> Dataset excerpts:
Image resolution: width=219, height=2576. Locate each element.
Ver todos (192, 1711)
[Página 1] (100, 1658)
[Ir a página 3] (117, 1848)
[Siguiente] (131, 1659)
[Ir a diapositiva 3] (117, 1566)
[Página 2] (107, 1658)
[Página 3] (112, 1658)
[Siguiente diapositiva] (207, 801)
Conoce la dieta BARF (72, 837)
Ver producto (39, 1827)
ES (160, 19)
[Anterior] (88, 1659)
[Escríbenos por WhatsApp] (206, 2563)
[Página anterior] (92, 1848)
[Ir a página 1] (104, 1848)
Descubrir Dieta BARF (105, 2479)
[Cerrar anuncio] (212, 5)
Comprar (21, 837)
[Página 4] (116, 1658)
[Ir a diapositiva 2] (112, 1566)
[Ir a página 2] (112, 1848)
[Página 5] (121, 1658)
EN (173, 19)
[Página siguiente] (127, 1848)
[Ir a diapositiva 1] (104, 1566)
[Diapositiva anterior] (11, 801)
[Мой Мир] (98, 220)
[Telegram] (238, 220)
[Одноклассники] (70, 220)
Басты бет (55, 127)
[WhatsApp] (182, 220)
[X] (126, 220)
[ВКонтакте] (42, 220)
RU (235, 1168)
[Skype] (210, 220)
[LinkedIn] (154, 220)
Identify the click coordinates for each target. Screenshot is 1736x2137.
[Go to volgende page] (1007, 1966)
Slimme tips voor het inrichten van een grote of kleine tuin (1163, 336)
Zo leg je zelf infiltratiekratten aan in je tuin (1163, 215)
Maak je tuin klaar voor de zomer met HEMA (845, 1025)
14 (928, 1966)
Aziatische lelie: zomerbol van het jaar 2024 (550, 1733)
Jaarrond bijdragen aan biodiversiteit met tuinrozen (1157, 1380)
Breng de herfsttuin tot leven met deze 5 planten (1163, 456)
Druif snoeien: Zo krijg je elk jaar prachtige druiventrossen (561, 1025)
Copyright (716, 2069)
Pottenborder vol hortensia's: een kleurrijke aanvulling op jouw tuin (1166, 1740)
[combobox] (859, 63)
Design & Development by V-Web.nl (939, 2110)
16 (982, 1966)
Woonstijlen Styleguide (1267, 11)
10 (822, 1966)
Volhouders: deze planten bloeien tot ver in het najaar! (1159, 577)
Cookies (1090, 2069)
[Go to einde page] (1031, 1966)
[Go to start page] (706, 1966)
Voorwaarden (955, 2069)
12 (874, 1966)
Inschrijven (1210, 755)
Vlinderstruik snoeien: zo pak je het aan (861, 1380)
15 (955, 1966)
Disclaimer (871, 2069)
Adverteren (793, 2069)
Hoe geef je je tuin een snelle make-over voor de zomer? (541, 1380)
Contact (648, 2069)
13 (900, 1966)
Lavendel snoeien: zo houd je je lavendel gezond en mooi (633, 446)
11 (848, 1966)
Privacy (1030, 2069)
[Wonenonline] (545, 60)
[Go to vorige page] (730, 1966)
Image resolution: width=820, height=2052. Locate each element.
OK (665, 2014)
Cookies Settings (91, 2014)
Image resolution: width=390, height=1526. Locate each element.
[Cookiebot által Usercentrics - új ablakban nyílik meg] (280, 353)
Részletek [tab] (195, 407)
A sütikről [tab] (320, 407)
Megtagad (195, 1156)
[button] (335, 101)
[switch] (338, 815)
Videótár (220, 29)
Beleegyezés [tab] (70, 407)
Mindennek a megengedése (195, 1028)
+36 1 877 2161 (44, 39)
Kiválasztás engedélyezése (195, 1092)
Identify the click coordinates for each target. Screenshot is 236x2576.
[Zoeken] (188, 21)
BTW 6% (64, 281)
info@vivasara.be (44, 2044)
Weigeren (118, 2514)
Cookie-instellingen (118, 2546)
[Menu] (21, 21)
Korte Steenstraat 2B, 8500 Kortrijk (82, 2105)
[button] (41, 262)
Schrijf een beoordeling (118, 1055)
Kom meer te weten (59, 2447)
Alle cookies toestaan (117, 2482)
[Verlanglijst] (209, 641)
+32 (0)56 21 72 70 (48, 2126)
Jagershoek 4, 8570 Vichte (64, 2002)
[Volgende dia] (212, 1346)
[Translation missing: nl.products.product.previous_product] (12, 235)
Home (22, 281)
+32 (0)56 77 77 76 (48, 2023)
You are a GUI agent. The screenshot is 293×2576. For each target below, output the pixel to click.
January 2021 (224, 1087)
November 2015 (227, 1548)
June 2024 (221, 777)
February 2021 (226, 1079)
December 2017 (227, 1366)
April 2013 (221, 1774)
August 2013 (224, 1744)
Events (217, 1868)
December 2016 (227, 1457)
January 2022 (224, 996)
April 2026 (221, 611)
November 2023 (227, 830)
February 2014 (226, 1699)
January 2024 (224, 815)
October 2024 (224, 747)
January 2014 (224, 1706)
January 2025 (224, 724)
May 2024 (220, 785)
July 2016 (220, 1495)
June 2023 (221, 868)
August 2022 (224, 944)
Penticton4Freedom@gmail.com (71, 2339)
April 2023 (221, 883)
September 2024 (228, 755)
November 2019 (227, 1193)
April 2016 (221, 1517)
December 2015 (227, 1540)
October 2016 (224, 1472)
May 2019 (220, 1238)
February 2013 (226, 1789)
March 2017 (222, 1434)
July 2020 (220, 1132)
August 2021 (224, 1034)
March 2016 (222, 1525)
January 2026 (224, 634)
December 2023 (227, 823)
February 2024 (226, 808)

> Exercise instructions: Begin at the line above that has "[Página anterior] (92, 1848)" and stop after the line that has "10 (822, 1966)", copying each line exactly and adding nothing else.

> The completed task:
[Página anterior] (92, 1848)
[Ir a página 1] (104, 1848)
Descubrir Dieta BARF (105, 2479)
[Cerrar anuncio] (212, 5)
Comprar (21, 837)
[Página 4] (116, 1658)
[Ir a diapositiva 2] (112, 1566)
[Ir a página 2] (112, 1848)
[Página 5] (121, 1658)
EN (173, 19)
[Página siguiente] (127, 1848)
[Ir a diapositiva 1] (104, 1566)
[Diapositiva anterior] (11, 801)
[Мой Мир] (98, 220)
[Telegram] (238, 220)
[Одноклассники] (70, 220)
Басты бет (55, 127)
[WhatsApp] (182, 220)
[X] (126, 220)
[ВКонтакте] (42, 220)
RU (235, 1168)
[Skype] (210, 220)
[LinkedIn] (154, 220)
Identify the click coordinates for each target. Screenshot is 1736x2137.
[Go to volgende page] (1007, 1966)
Slimme tips voor het inrichten van een grote of kleine tuin (1163, 336)
Zo leg je zelf infiltratiekratten aan in je tuin (1163, 215)
Maak je tuin klaar voor de zomer met HEMA (845, 1025)
14 (928, 1966)
Aziatische lelie: zomerbol van het jaar 2024 (550, 1733)
Jaarrond bijdragen aan biodiversiteit met tuinrozen (1157, 1380)
Breng de herfsttuin tot leven met deze 5 planten (1163, 456)
Druif snoeien: Zo krijg je elk jaar prachtige druiventrossen (561, 1025)
Copyright (716, 2069)
Pottenborder vol hortensia's: een kleurrijke aanvulling op jouw tuin (1166, 1740)
[combobox] (859, 63)
Design & Development by V-Web.nl (939, 2110)
16 (982, 1966)
Woonstijlen Styleguide (1267, 11)
10 (822, 1966)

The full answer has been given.